* WHAT YOU SHOULD DO: Having found the line containing "Image resolution: width=1915" in the data below, reproduce that line and each one after it to the end, exactly, and include nothing else.

* EXERCISE INPUTS:
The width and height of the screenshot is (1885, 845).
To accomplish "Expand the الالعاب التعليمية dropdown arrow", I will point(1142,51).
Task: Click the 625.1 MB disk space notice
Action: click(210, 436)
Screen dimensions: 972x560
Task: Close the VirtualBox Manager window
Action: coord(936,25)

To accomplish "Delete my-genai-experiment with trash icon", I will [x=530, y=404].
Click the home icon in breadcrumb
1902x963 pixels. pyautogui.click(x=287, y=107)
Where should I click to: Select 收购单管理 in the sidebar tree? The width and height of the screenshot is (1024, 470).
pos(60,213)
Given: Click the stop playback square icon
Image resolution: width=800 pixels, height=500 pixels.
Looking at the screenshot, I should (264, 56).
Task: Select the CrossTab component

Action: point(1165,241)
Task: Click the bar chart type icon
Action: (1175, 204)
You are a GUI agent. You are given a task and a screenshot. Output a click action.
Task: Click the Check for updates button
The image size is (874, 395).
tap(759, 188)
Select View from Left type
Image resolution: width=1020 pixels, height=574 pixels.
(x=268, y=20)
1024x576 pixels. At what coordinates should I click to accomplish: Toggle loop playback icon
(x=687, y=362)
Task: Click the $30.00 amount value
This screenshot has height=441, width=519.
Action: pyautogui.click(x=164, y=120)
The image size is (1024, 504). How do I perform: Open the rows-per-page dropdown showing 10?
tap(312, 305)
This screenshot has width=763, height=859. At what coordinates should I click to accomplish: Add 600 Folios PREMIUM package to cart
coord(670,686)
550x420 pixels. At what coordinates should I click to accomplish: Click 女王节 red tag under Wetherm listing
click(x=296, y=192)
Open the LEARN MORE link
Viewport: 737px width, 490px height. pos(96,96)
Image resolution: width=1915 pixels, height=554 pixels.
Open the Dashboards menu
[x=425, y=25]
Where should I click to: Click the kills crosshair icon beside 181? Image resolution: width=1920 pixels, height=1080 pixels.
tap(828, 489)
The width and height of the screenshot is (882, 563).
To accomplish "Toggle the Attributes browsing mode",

* EXERCISE SOLUTION:
Image resolution: width=1915 pixels, height=554 pixels.
Open the Dashboards menu
[x=425, y=25]
Where should I click to: Click the kills crosshair icon beside 181? Image resolution: width=1920 pixels, height=1080 pixels.
tap(828, 489)
The width and height of the screenshot is (882, 563).
To accomplish "Toggle the Attributes browsing mode",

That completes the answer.